Não demorou para que os egípcios especialistas considerassem o anúncio um presente de grego. Um provocador comparou a iniciativa a endireitar a Torre de Pisa. Outro, com algum exagero retórico, disse ser o primeiro passo para fazer da região de Gizé uma Disneylândia de mau gosto, deslocada e constrangedora. Para os acadêmicos que criticam o movimento oficial, é impossível estabelecer a posição original dos blocos — e há controvérsia incontornável em relação à origem dos fragmentos. A hipótese mais provável é a de que o material teria sido abandonado antes do fim dos trabalhos, inacabados com a morte prematura do faraó.

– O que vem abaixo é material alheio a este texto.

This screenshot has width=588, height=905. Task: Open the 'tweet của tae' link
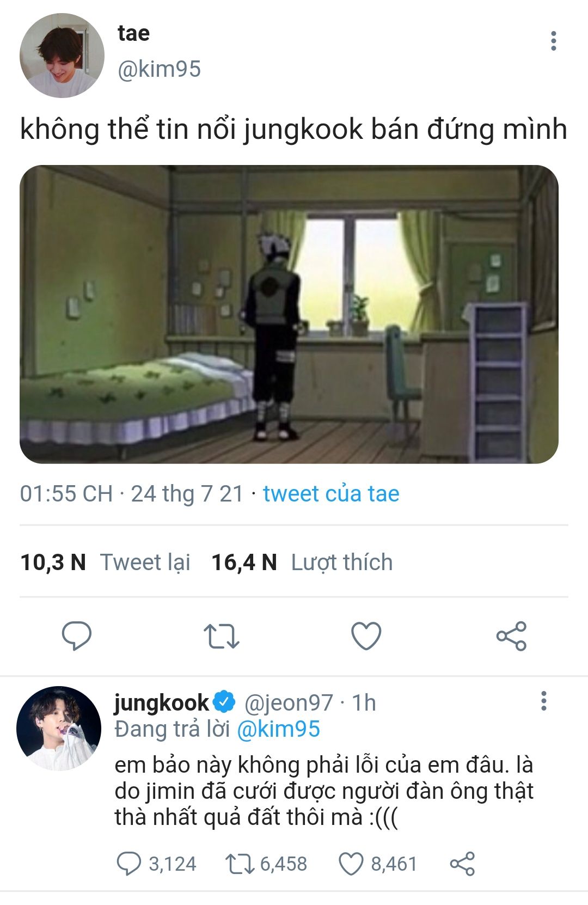click(x=331, y=494)
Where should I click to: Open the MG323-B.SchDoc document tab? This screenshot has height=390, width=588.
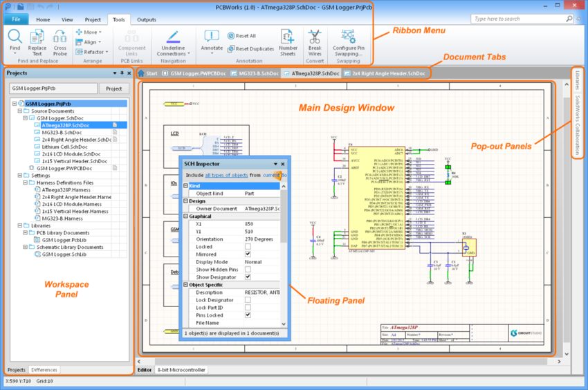(255, 73)
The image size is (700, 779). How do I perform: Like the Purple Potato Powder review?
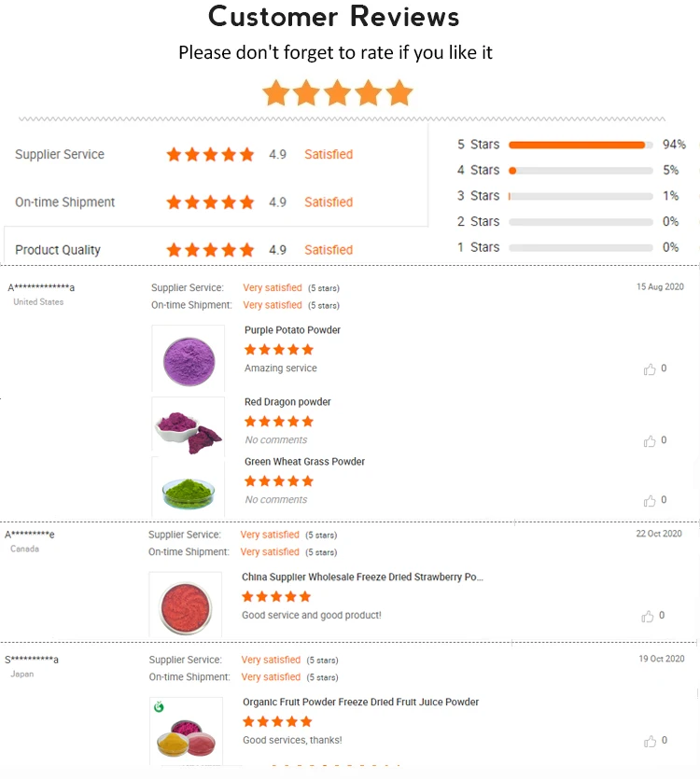[650, 369]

Outra tese é a de que os pedaços do rígido mineral tenham sido utilizados para erguer túmulos na vizinhança. Um grupo de cientistas sustenta que uma das reais intenções da iniciativa é impulsionar, na marra, ao recriar um passado inexistente, a roda do turismo, responsável por 10% da economia do Egito, fragilizada depois da pandemia. Um comitê do qual faz parte o ministro do Turismo se opôs por unanimidade à reinstalação do granito, em documento que hoje repousa como batata quente nas mãos da ditadura. A Unesco, a agência das Nações Unidas para Educação, Ciência e Cultura, também entrou na briga e pediu mais informações às autoridades, que se recusaram a detalhar o projeto. “É inaceitável que esse tipo de teoria fantasiosa parta do chefe do Conselho Supremo de Antiguidades, cargo ocupado por alguns dos mais renomados arqueólogos egípcios ao longo do tempo”, disse a VEJA Monica Hanna, arqueóloga da Academia Árabe de Ciência, Tecnologia e Transporte Marítimo. Irritada, Hanna chegou a dizer que só faltaria anunciarem a colocação de azulejos no perfil da pirâmide, parte razoavelmente intacta de uma das maravilhas da Antiguidade.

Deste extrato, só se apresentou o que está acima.